Of the classes in the picture, the examples we've shown use only RWSocketPortal. You probably didn't realize that the other classes were involved. This is part of the layering philosophy of the net library: you use only what you need, but the other classes are always there, waiting until you need an additional level of power and flexibility. In this case, the hidden concept is a portal and its implementation.
RWPortal is a portable, transport-independent, communications class. It is designed using the interface/implementation paradigm. The interface class, RWPortal, provides a simple interface to the underlying communications channel. It provides a variety of efficient, user friendly functions for reading and writing unbuffered data to and from a communications channel. The implementation base class, RWPortalImpl, is an abstract base class which provides an interface for the operations that an RWPortal needs. The RWPortalImpl is used only by the RWPortal objects which reference it; users of the net library cannot directly access the implementation objects. Classes derived from RWPortalImpl, such as RWSocketPortalImpl, implement the operations defined in the RWPortalImpl base class.
Each RWPortal is associated with one RWPortalImpl located on the heap. The net library uses reference counting so that multiple RWPortal objects can refer to the same underlying implementation object. The RWPortal copy constructor and assignment operator create shallow, lightweight copies through their implementation object. When all the portals that refer to a particular implementation object have gone out of scope, the implementation object's destructor is called (often this closes the communication channel) and the implementation object is deleted from the heap.
The RWPortal interface works well to handle portable communications once a connection is established. Unfortunately, RWPortal cannot handle the non-portable details of the communication, such as making the connection to the server, because the parameters and steps involved in making the connection can vary dramatically from one channel type to another. The net library solves this problem by using channel-specific portal classes, such as RWSocketPortal. These classes inherit from RWPortal, and add constructors and operations specific to their channel type. For example, RWSocketPortal adds constructors which accept socket addresses, and socket-specific functions for operations like returning the underlying RWSocket object or connecting to a specified Internet server.
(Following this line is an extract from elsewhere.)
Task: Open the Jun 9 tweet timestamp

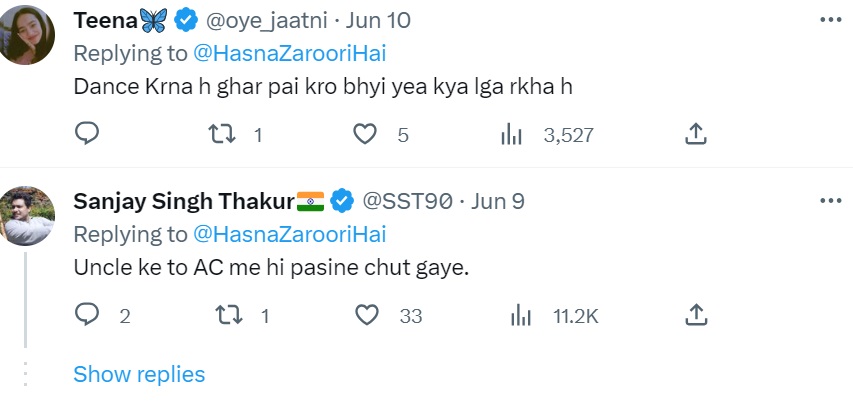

The channel-specific portal classes do not change the behavior of RWPortal member functions that use inheritance. Indeed, they cannot, since RWPortal has no virtual member functions! For this reason, you can assign a channel-specific portal to an RWPortal without changing the semantics of the portal, as demonstrated in the following example:
RWSocketPortal makeConnection() { RWSocketPortal sp( RWInetAddr(3010,"net.roguewave.com") ); //1 return sp; } main() { RWWinSockInfo info; RWPortal portal = makeConnection(); //2 . . . }
On line //2, an RWSocketPortal is converted to an RWPortal using the copy constructor RWPortal::RWPortal(const RWPortal&). This conversion appears to lose the socket-specific part of the portal by slicing. In fact, it does not: the socket-specific implementation is in the RWSocketPortal object that was constructed, implicitly, on line //1. This conversion does lose the extra interface provided in the RWSocketPortal class. In exchange, subsequent code that uses the portal is independent of the communication channel. Here is a diagram of the objects left after line //2 has been executed.
The portal object has a pointer to an implementation object, which it knows belongs to a class derived from RWPortalImpl. Because our object is an RWSocketPortalImpl, the socket kept as a member object in the implementation is used for reading and writing to the channel. Once the variable portal goes out of scope, its destructor is called. The destructor decrements the reference count of the implementation object. If no other RWPortal objects refer to this implementation object, the object is destroyed. For RWSocketPortalImpl, destroying the object closes the communications channel.